# Exercise requirements
Rewrite the lines starting with the line containing "Screen dimensions: 700x382" and going on through the line containing "Open the pouch" as a two-column CSV with the headers instruction and answer, one row for each request. Put the request text and its answer each in a single quoted field, turning any line breaks into spaces.
-- Start of Supplied material --
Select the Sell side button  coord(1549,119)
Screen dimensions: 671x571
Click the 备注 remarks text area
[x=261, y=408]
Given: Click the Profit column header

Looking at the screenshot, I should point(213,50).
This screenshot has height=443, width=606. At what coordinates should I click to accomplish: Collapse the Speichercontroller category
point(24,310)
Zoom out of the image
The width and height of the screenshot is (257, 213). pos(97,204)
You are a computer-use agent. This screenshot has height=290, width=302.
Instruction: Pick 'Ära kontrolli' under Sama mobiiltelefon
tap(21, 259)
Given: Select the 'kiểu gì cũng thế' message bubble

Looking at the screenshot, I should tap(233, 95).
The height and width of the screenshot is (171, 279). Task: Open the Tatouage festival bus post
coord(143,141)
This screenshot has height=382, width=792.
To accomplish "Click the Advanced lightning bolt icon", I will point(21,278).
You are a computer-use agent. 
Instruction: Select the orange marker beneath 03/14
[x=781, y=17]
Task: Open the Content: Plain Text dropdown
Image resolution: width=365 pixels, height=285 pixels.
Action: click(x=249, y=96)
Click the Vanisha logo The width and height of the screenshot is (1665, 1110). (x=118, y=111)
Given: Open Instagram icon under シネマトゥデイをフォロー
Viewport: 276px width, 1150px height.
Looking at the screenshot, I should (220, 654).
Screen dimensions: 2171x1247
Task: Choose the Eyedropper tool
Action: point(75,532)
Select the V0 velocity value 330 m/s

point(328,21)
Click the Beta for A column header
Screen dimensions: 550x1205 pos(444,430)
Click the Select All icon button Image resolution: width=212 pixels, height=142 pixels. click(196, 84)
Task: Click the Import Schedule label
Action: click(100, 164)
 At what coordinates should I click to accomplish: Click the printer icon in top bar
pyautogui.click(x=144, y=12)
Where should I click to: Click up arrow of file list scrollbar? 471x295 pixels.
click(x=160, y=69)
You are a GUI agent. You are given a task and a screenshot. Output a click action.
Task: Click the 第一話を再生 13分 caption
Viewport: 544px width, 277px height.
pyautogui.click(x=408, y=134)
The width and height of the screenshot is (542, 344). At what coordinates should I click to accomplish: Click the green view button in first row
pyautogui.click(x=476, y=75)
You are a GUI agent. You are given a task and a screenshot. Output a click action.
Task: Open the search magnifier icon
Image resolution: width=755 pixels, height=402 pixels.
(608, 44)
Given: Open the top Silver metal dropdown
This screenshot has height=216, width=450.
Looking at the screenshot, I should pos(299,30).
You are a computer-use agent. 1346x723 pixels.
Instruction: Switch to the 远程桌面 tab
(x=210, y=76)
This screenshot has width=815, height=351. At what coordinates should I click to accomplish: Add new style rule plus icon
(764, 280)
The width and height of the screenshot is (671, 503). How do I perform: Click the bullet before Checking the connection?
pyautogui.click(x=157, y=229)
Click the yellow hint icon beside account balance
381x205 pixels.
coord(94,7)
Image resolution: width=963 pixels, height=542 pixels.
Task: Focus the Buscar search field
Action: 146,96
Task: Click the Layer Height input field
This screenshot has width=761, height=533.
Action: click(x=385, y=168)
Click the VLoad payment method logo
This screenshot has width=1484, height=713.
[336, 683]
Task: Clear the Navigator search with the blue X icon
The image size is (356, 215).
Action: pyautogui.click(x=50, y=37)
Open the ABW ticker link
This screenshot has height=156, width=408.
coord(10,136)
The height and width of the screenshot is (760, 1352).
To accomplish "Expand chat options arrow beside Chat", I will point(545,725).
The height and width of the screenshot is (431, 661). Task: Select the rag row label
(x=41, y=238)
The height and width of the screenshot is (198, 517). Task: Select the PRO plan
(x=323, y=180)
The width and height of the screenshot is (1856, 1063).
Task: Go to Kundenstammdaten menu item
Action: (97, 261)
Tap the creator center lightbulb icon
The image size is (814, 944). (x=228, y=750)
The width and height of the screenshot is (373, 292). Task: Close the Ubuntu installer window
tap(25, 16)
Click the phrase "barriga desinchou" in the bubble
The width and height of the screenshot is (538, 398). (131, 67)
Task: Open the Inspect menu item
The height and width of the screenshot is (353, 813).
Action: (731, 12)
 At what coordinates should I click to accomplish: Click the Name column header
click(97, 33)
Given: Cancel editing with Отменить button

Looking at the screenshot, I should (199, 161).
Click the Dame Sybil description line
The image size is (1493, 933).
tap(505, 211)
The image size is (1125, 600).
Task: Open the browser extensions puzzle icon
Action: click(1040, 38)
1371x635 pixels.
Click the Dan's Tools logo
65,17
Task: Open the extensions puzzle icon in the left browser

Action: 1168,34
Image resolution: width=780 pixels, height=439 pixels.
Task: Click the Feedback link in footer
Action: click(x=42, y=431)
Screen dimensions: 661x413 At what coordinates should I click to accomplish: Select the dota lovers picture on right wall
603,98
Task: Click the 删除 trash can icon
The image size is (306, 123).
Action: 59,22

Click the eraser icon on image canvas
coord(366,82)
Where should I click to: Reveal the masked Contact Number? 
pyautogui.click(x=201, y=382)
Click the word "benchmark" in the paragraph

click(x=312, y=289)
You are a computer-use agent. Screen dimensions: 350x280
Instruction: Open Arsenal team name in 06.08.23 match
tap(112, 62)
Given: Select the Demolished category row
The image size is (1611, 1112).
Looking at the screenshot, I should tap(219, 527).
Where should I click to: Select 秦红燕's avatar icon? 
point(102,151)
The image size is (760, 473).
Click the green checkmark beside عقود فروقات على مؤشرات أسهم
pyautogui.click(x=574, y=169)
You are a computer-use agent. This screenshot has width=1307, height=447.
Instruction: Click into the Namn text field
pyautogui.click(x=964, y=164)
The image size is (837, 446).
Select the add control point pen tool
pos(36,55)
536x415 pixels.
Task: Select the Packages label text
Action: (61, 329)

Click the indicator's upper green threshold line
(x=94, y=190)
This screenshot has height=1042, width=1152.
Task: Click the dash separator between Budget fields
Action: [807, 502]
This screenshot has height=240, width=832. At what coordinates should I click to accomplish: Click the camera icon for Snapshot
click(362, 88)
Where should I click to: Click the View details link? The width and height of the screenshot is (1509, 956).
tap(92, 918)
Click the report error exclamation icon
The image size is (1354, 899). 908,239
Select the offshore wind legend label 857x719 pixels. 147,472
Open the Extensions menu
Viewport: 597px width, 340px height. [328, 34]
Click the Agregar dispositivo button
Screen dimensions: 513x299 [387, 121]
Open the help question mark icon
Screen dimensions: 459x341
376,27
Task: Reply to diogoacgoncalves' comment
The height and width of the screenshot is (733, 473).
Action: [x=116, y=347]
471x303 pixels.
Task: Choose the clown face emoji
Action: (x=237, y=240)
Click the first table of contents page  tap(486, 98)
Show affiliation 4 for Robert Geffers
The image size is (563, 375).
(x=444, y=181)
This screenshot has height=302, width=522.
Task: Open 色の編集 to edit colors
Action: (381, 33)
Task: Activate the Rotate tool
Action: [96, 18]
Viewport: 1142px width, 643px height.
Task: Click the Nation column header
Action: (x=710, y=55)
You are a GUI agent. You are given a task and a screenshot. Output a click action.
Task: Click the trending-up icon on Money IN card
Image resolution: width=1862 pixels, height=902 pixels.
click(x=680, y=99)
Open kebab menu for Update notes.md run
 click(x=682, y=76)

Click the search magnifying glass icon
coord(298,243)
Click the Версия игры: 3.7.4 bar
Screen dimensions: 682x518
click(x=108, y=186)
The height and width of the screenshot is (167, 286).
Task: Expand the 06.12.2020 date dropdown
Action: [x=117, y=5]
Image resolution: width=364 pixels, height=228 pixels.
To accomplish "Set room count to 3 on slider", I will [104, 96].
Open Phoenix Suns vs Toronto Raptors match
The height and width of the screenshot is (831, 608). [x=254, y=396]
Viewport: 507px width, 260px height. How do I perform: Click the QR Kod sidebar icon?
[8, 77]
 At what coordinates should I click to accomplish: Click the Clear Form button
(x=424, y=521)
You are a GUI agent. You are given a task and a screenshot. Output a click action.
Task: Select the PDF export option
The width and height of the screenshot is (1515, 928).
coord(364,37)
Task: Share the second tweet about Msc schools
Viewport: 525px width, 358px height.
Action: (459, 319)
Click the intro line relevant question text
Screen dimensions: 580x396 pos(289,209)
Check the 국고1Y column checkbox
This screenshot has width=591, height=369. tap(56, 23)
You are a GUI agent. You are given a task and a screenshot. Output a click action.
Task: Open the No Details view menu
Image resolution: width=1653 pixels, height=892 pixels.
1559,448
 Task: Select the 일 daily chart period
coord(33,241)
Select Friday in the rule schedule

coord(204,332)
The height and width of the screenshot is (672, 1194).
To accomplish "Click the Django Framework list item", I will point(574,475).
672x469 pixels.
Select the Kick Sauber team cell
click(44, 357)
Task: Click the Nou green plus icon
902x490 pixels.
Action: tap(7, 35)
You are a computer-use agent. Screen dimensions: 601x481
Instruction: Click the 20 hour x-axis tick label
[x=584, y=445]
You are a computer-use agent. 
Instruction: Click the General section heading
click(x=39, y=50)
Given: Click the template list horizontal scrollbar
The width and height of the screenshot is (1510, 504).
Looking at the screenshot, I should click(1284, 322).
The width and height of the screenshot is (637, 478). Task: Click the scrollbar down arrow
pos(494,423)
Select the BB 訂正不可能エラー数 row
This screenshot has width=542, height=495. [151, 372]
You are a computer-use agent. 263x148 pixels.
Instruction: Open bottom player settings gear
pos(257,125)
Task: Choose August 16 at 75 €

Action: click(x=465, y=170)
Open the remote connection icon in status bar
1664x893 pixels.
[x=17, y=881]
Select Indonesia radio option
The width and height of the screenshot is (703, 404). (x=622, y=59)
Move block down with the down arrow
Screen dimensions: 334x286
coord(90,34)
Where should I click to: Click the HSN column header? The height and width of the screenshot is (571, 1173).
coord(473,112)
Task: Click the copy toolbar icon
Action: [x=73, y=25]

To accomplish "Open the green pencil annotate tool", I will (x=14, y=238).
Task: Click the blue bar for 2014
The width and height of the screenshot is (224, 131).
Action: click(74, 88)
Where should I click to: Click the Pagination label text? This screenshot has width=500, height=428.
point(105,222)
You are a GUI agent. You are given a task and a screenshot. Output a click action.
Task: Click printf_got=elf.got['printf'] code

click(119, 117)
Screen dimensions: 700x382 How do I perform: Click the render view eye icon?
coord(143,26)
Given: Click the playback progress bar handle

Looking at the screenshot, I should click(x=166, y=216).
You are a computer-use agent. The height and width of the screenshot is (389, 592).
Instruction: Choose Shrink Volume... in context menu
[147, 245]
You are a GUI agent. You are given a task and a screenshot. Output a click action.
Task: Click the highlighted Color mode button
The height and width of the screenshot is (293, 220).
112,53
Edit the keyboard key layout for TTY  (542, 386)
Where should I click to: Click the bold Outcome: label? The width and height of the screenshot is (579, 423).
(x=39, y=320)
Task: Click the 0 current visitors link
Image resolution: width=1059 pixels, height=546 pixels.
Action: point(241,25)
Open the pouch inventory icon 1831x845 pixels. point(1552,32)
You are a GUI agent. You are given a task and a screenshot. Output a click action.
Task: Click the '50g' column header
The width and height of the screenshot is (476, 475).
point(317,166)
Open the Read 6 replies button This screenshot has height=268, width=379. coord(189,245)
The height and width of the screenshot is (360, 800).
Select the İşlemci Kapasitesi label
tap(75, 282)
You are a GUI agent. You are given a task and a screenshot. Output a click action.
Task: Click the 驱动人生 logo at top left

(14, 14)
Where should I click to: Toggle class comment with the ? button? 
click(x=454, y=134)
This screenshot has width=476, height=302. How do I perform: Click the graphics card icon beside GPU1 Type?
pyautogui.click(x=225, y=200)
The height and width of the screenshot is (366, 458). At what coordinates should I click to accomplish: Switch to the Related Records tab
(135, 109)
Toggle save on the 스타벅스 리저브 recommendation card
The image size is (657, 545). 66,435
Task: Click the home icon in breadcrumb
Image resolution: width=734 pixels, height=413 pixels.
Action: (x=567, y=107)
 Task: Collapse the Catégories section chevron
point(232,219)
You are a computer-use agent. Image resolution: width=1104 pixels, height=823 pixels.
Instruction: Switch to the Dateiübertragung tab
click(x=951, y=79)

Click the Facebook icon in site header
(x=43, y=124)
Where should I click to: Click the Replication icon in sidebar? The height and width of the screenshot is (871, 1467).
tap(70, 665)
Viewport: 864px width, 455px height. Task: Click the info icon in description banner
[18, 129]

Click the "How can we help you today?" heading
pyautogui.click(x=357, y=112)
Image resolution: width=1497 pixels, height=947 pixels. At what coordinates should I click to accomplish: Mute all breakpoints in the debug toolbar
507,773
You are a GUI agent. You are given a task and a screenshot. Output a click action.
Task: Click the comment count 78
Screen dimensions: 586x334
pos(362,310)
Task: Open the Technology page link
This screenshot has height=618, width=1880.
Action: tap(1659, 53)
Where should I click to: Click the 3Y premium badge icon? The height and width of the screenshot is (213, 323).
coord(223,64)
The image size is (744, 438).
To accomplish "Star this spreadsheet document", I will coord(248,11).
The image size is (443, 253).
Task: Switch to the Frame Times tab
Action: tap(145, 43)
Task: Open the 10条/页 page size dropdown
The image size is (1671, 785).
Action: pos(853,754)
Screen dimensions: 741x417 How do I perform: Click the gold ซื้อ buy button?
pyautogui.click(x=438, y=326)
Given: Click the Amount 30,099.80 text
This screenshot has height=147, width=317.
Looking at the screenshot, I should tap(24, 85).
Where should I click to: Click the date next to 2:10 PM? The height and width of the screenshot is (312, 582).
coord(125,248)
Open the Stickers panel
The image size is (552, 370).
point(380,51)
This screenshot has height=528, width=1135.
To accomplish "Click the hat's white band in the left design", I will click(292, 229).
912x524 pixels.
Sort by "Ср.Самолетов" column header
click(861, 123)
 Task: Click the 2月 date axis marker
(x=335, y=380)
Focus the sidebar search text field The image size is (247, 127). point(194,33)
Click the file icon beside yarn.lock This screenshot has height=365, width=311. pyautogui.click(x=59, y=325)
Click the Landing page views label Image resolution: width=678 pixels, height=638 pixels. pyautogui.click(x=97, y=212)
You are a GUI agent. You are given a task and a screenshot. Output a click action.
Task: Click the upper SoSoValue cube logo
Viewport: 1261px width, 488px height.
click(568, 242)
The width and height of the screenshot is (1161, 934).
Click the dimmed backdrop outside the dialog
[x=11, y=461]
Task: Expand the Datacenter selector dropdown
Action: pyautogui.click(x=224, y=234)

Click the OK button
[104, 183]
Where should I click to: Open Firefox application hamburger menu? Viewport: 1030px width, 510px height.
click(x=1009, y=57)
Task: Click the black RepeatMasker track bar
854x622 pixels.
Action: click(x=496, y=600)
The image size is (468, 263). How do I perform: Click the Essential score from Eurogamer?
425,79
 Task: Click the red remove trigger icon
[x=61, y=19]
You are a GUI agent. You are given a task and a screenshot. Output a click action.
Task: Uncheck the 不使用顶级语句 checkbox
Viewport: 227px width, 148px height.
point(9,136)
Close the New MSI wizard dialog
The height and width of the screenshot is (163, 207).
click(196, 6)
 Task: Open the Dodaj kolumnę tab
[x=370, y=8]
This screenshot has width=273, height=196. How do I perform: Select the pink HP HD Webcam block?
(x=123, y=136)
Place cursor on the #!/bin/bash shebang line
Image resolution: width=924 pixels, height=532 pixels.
-- End of Supplied material --
# Answer to this task
instruction,answer
"Screen dimensions: 700x382 How do I perform: Click the render view eye icon?","coord(143,26)"
"Given: Click the playback progress bar handle","Looking at the screenshot, I should click(x=166, y=216)."
"You are a computer-use agent. The height and width of the screenshot is (389, 592). Instruction: Choose Shrink Volume... in context menu","[147, 245]"
"You are a GUI agent. You are given a task and a screenshot. Output a click action. Task: Click the highlighted Color mode button The height and width of the screenshot is (293, 220).","112,53"
"Edit the keyboard key layout for TTY","(542, 386)"
"Where should I click to: Click the bold Outcome: label? The width and height of the screenshot is (579, 423).","(x=39, y=320)"
"Task: Click the 0 current visitors link Image resolution: width=1059 pixels, height=546 pixels.","Action: point(241,25)"
"Open the pouch inventory icon 1831x845 pixels.","point(1552,32)"